Spinster is a word that means “one who spins,” like, spins wool for thread because what else could you possibly do if you aren’t married. Interestingly, it was a legal term for any unmarried woman until the early 1900s and you sometimes see it as a designation on marriage documents. From the early 1700s, it’s common use was a woman who was unmarried beyond the normal age for it.
Spinsters created a great problem in etiquette for a long time, because in many ways, they had to be treated like a young girl.
Edith Ordway’s Etiquette of To-day from 1918 instructs spinsters:
Even the spinster of recognized professional standing finds herself somewhat restricted in social pleasures. She cannot go out socially with one man more than occasionally; she has little pleasure in going unattended; she can entertain but infrequently and in a small way, if at all, and never without an older married woman to assist her. She may, however, have her regular afternoon or evening “At Home,” provided she has with her this friend; and with that friend present, she may entertain a gentleman caller until ten o’clock in the evening, but she may not offer him cigarettes, nor any beverage but tea, coffee, chocolate, or lemonade.
However, a 1901 etiquette book, by Annie Randall White Twentieth Century Etiquette gives “elderly girls” a bit more leeway:
When a lady passes the age of thirty and has not yet married she is entitled to a matron’s freedom. This is also in a measure true when one has reached the age of twenty five. She is now considered able to judge for herself and knows when to shun the temptations of the world. She however cannot do everything she might wish to without violating some rules of etiquette. In traveling she should either be accompanied by her father brother or a lady friend and should be especially particular regarding her dress. So many charming women are single from choice either because their sweetheart died young or because of the giving up of one’s life to become the matron of the father’s home that to them should be accorded all respect due to a married woman. Many of our bachelor girls live together and are the happiest people imaginable It takes a very superior woman to be an old maid.
It was actually not uncommon to glorify old maids- an editorial called “Honorable Often to Be an Old Maid” in Peterson’s Magazine argued that marrying a man you do not love in order to have a home, security, and to escape being an old maid was a perversion of the sacred institution of marriage.
Of course, that doesn’t mean that spinsters weren’t stigmatized. A 1932 issue of the Vassar Miscellany News quotes another article from The Forum in which the author Ellis J. Ballinger argues that women’s colleges are “booming spinsterhood, encouraging marriage failures.” He suggests appointing a national marriage bureau to make matches and recommends bringing in beauty, style, and etiquette experts to the colleges to teach those girls how to catch a man. In the end, he says, if after all this, a woman chose to be a spinster “I am sure that she would be a happier old maid than the kind we are turning out today.”

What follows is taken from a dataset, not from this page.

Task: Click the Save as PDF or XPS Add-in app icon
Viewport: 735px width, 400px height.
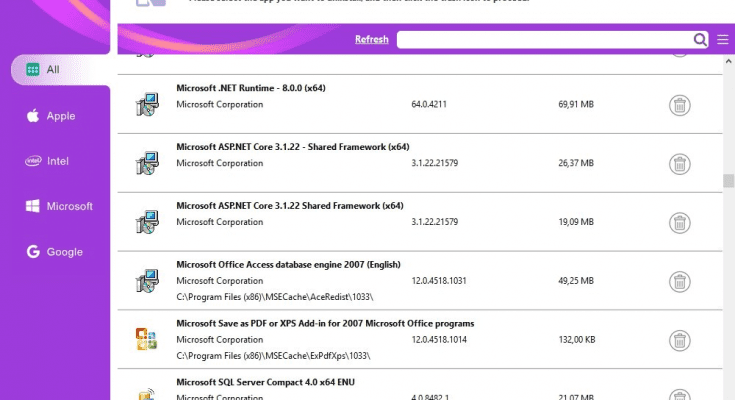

Another fun tradition for friends of spinsters was to throw an “Old Maid’s Party,” apparently a New England tradition in which on a woman’s 25th birthday, all of her friends would come over with tea and cakes and genealogy charts to find the old maid the perfect husband. They might even play the card game “old maid.” Charming.
Thankfully, these days, old maids can pretty much do whatever they want, except avoid questions about when they are planning on getting married.